The Assange case came to light this month after a prosecutor inadvertently filed a document in an unrelated case that said “no other procedure is likely to keep confidential the fact that Assange has been charged.” The Assange reference was made in error and the government said it accepts full responsibility for it.

Prosecutors said in a Nov. 26 filing that if a record of charges isn’t publicly available, that means the person hasn’t been charged or the case is under seal.

“In either event, the government is not required to publicly acknowledge which of those two possibilities happens to be the case with respect to any individual,” Assistant U.S. Attorney Gordon Kromberg wrote in a filing in federal court in Alexandria, Virginia.

WikiLeaks published about 44,000 emails stolen from the Democratic National Committee right before the July 2016 Democratic convention. U.S. intelligence agencies have said that Russian hackers were responsible for the theft. Special Counsel Robert Mueller has secured charges against the Russians as he has investigated possible links between WikiLeaks and Donald Trump’s presidential campaign.

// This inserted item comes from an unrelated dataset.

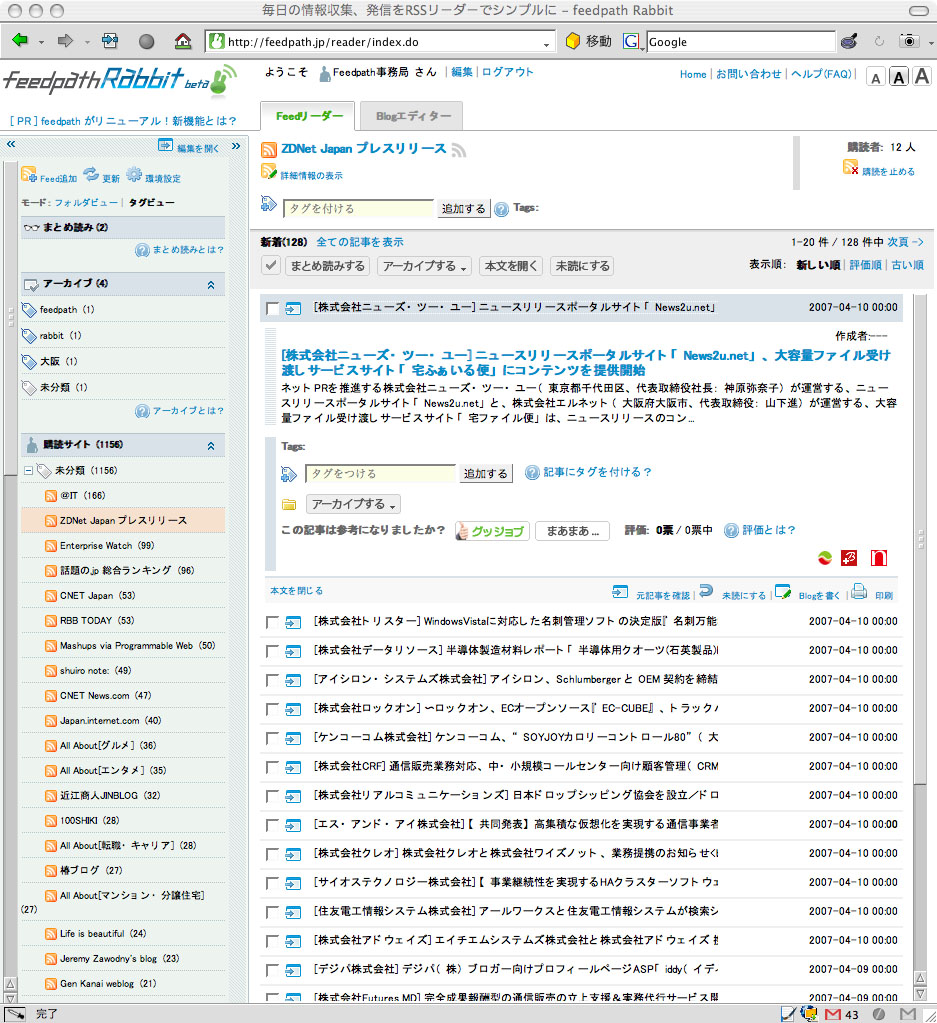
Task: Select checkbox for 株式会社クレオ article
Action: [x=273, y=854]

On Tuesday, the Guardian newspaper reported that Assange met secretly with Paul Manafort, Trump’s onetime campaign chairman, in 2013 and 2015 and in the spring of 2016. The newspaper, which cited unnamed people, said the meetings took place in the Ecuadorian embassy in London, where Assange has been living since 2012 to avoid facing charges in the U.K., Sweden and the U.S.

Manafort is awaiting sentencing after a jury convicted him of bank and tax fraud. On Monday, Mueller accused Manafort of lying to investigators after striking a plea deal with the government, which could expose him to a lengthy prison sentence.